* Page excerpt:
..............................

Parsing a string that represents a chemical reaction and verify if the reaction is possible

Question

I have to write a program that takes a user's chemical equation as an input, like 12 CO2 + 6 H2O -> 2 C6H12O6 + 12 O2, and watch if the amount of Atoms is on both sites the same. Is there any way to calculate and parse this easily?

For example:

12 CO2 + 6 H2O -> 2 C6H12O6 + 12 O2

12*2+6*2 -> 2*6+2*12+2*6+12*2

In this case there should be the Output "false".

..............................

* Data excerpt:
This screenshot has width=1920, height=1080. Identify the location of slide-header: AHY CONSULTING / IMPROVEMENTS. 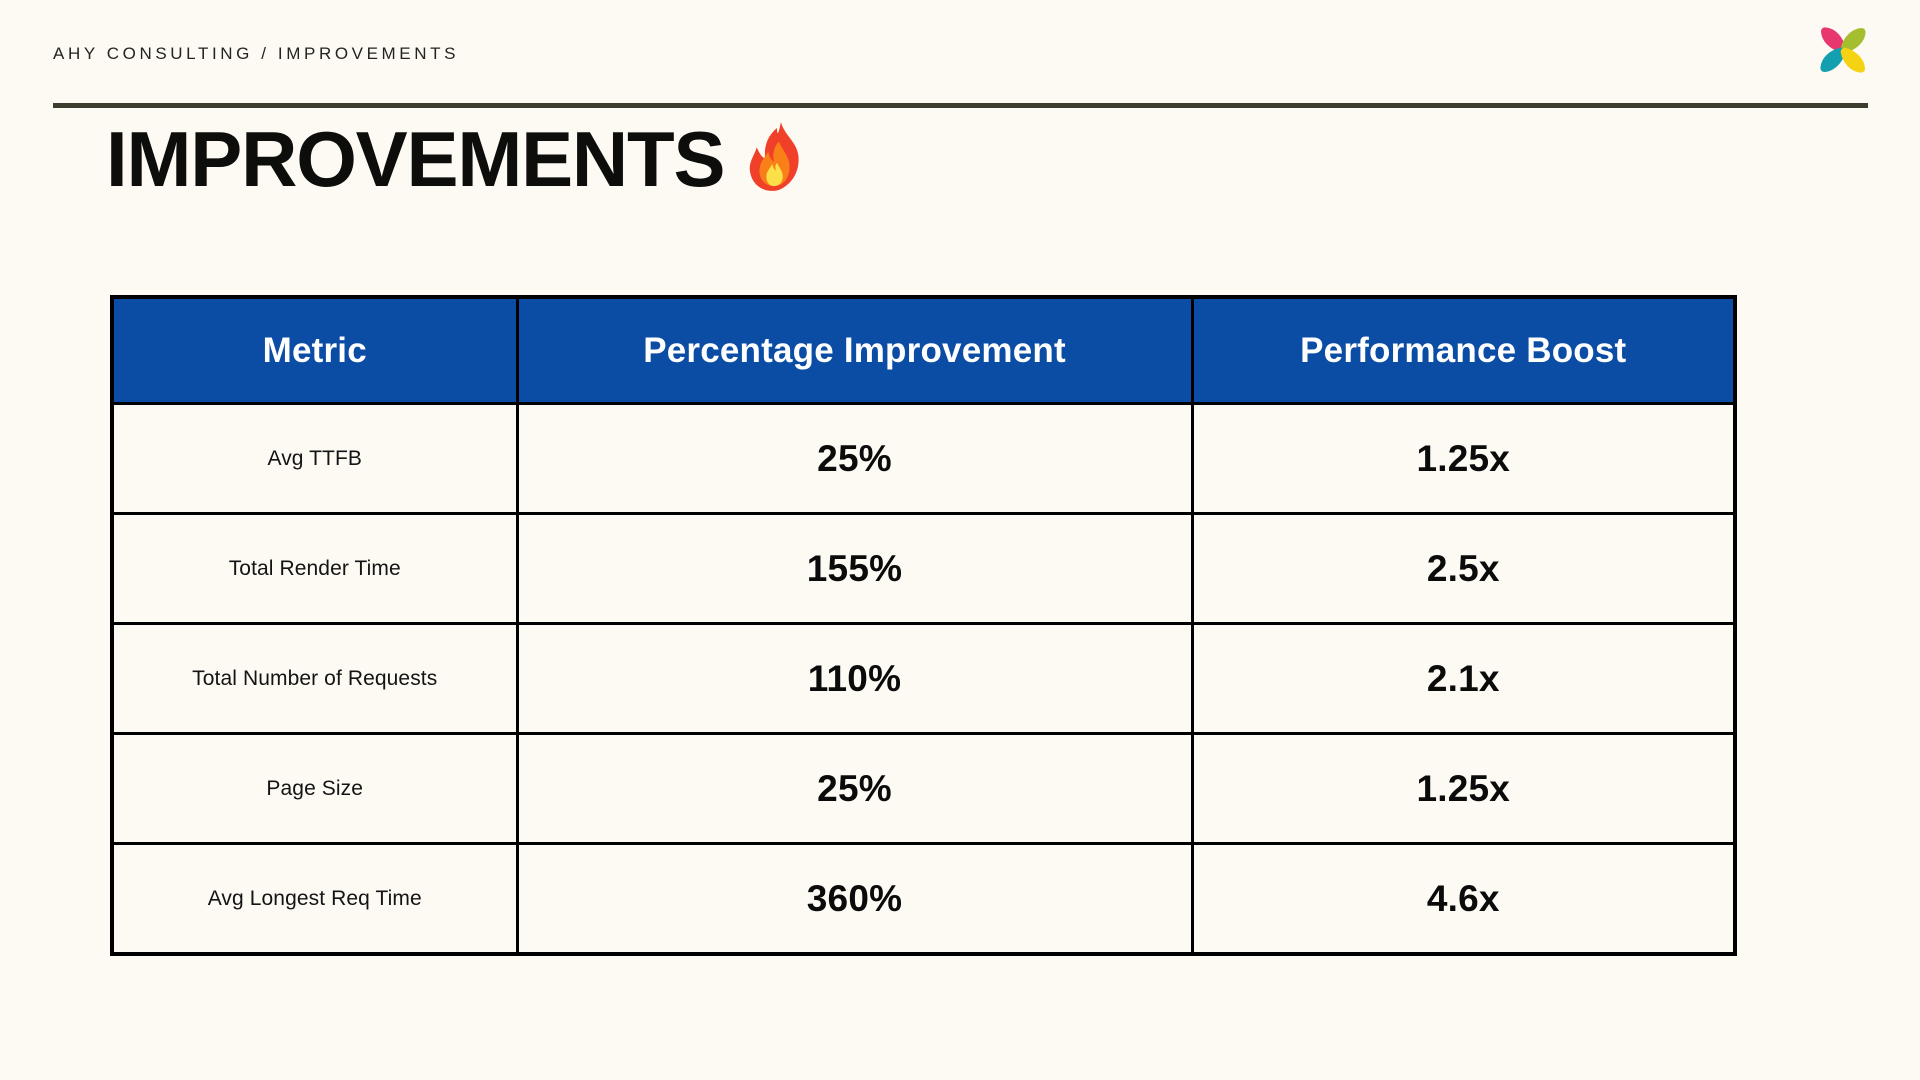
(960, 55).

..............................

* Tasks to perform:
(a) Answer the following about the question on parsing a chemical reaction string:
(i) What does the program described take as its input?
(ii) Which equation is given as the example?
(iii) What output should that example produce?
(b) Reproduce word for word the part of the question on parsing a chemical reaction string starting with "Parsing a string" and going on through "parse this easily?".

* Solved tasks:
(a)
(i) A user's chemical equation.
(ii) 12 CO2 + 6 H2O -> 2 C6H12O6 + 12 O2
(iii) "false"

(b)
Parsing a string that represents a chemical reaction and verify if the reaction is possible

Question

I have to write a program that takes a user's chemical equation as an input, like 12 CO2 + 6 H2O -> 2 C6H12O6 + 12 O2, and watch if the amount of Atoms is on both sites the same. Is there any way to calculate and parse this easily?